■ **PROMPT**: Copy the passage of the Advent reflection below between "2. We wait lovingly" and "service and selflessness.", inclusive, and replace "Parousia" with "Second Coming".

■ **DOCUMENT EXCERPT**:
________________

A five-year old boy walks into his parents’ room to kiss them good night. His dad has just finished reading his bible. He asked: “Dad, what are you reading?” His dad replied: “Son, I’m reading the book of Revelation, the last book of the bible.” “And what’s it about” came another curious question. Dad looks at him and explains: “It’s about God’s final battle against evil!” Excitedly, the boy sat beside his dad and inquired: “And who won?” The father stooped down to his boy’s eye level and informed him: “God won!”
We are entering a new season and a new year in the Church: the Season of Advent! We begin a new countdown of Jesus’ historical birth – his first visit on Christmas. But we know the story; we know the outcome – God won. We are saved! We’re simply awaiting the final results.
While waiting, we need these three Christian dispositions:
1. We wait patiently
Many times, waiting becomes tiresome. There are really times waiting becomes necessary: one waits for traffic to subside; in the airport, you wait for a sister to arrive with a delayed flight; parents wait for their children to grow up; a mother waits for a son to give up his addiction. During the wait, we run out of patience. We even get angry and loose our peace to the point of exasperation and frustration.
In the First Reading (Is 63), the prophet expressed the community lament of the exiled Jews in Babylon. They voice out their regret for being hard headed, for failing to listen to God and wandered away. Yet they are still hopeful because God is their father. They implore God to re-work them and make them new as a potter makes the clay beautiful in his hands.
2. We wait lovingly
We wait actively by doing good continually. Its not a lazy waiting. Early Christians really thought that Jesus will immediately return during their lifetime. For this reason, some have abandoned their land and their business in order to lazily wait for the Parousia. St. Paul had to write the Thessalonians to counter this slothful attitude by warning them and giving the rule: “those who would not work should not eat.”
While we await the return of the Lord, we continue to work and do our duties. We continue our task of witnessing and striving to make this world a better place. Parents ought to continue their mission of guiding and caring for their children. Leaders dedicate their time in service and selflessness.
When the body of Archbishop Teofilo Camomot was exhumed from his grave in Carcar, Cebu eyewitnesses claimed that his remains decayed except two parts of his body: his hands and his heart. After many decades, he has became a pile of dust. But amazingly his hands and his heart did not rot long after he was buried. It is God’s way of telling us that in the end, what matters most is our love. What matters most is not our competence but our character.
3. We wait faithfully
Advent challenges us to be faithful. We need to be watchful for the arrival of the master of the house who is in a journey. As servants, we need to do the task entrusted to us. We should be like the gatekeeper continually alert lest the master finds us sleeping.
Through prayer, we remind ourselves of our purpose and God’s plan for us in this world. We live responsible and dedicated lives lest we get distracted by the temptations and pleasures of this passing world. We focus our minds that things are fleeting lest we be overtaken by a consumerist and profit-driven mindset.
As we begin the season of Advent, our readings remind us of the good news that God has won the battle for us. We simply need to wait patiently, lovingly and faithfully. This is how we can be watchful.

________________

■ **EXTRACTED MATERIAL**:
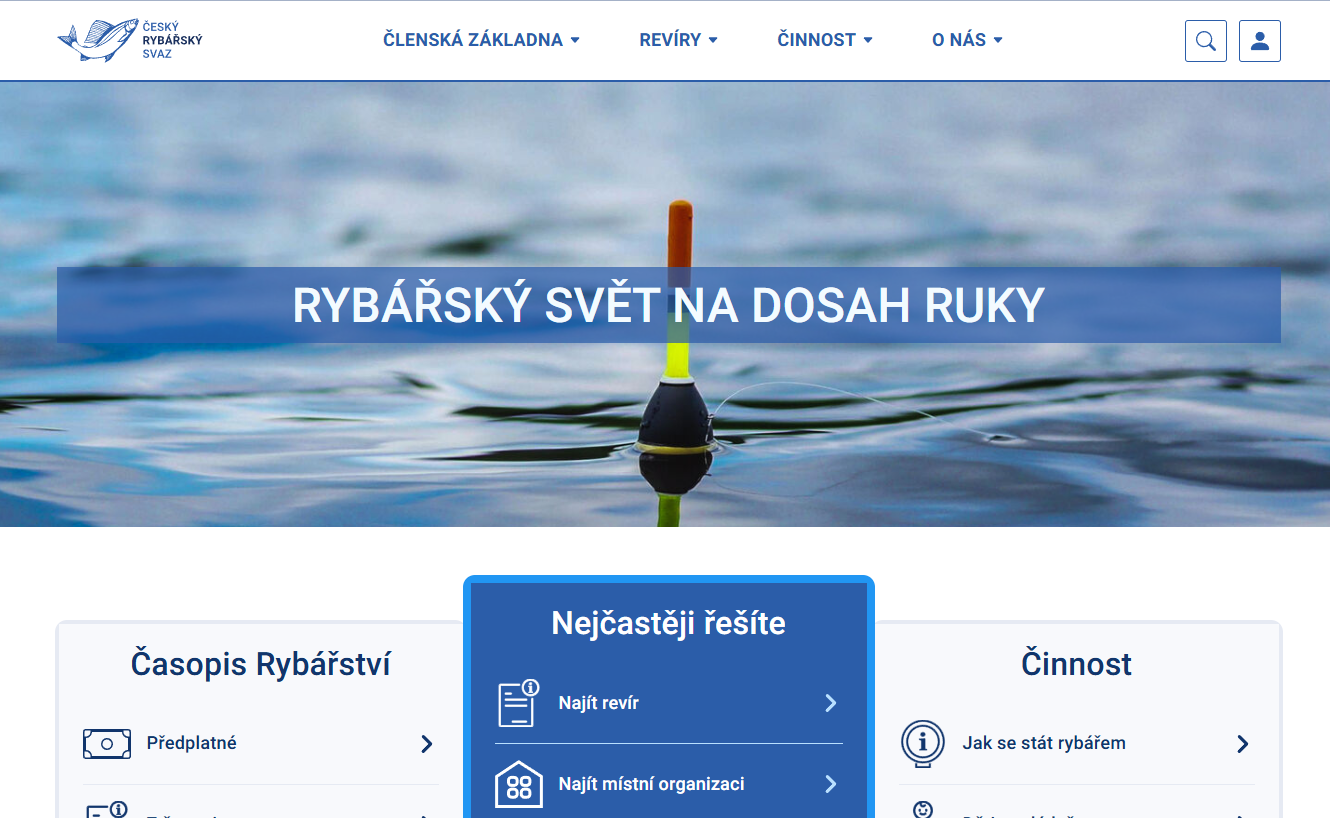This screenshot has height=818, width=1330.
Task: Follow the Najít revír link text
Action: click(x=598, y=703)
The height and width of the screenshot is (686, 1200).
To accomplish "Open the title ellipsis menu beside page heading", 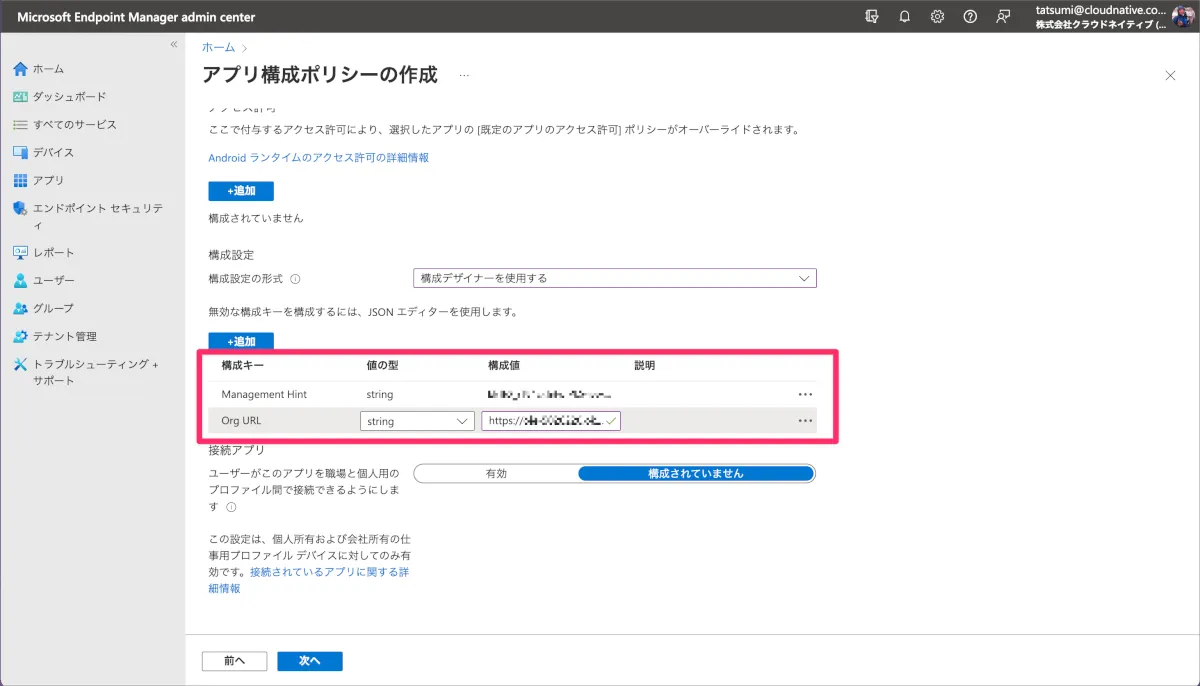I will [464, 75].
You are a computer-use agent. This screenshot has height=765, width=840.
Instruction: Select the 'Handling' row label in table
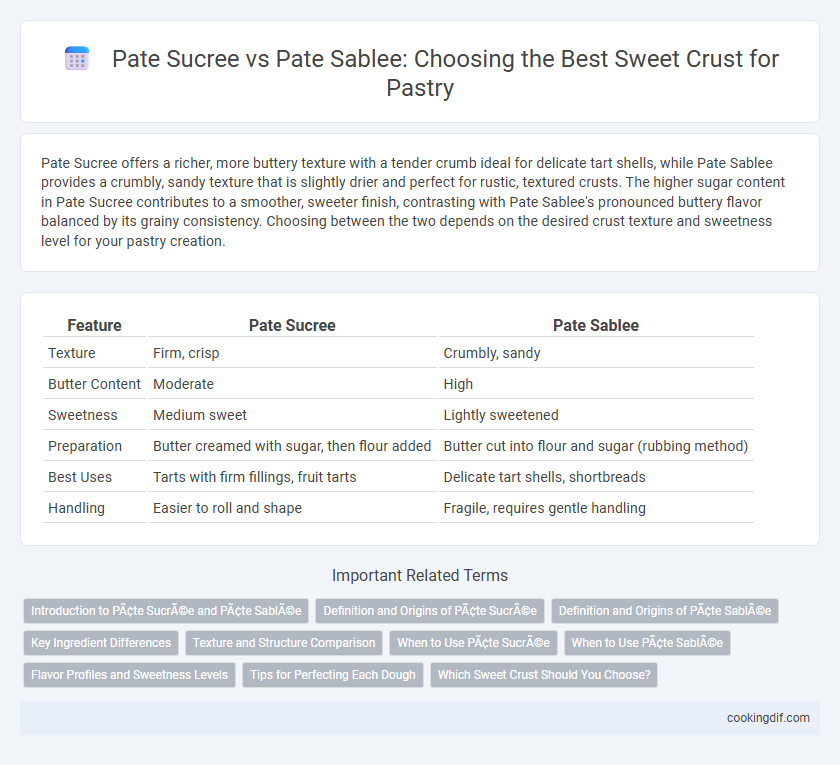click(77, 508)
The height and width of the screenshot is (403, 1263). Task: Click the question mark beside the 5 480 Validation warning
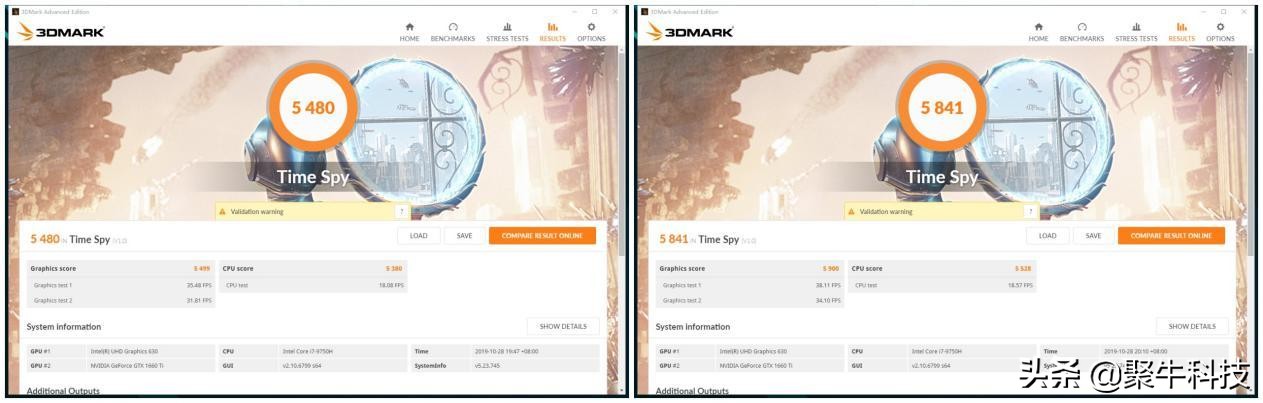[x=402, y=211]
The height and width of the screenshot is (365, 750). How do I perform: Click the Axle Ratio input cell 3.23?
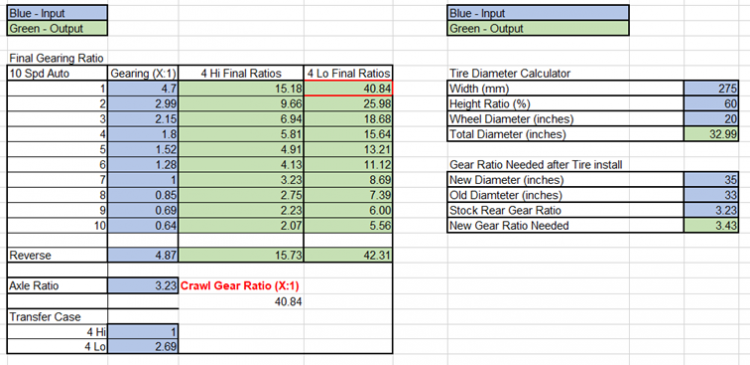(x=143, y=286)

________________

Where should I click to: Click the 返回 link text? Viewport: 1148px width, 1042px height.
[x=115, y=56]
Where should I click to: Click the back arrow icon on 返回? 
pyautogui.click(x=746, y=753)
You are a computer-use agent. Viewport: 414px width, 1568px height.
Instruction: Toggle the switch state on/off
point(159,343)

________________

■ **WRITTEN SOLUTION**:
2. We wait lovingly
We wait actively by doing good continually. Its not a lazy waiting. Early Christians really thought that Jesus will immediately return during their lifetime. For this reason, some have abandoned their land and their business in order to lazily wait for the Second Coming. St. Paul had to write the Thessalonians to counter this slothful attitude by warning them and giving the rule: “those who would not work should not eat.”
While we await the return of the Lord, we continue to work and do our duties. We continue our task of witnessing and striving to make this world a better place. Parents ought to continue their mission of guiding and caring for their children. Leaders dedicate their time in service and selflessness.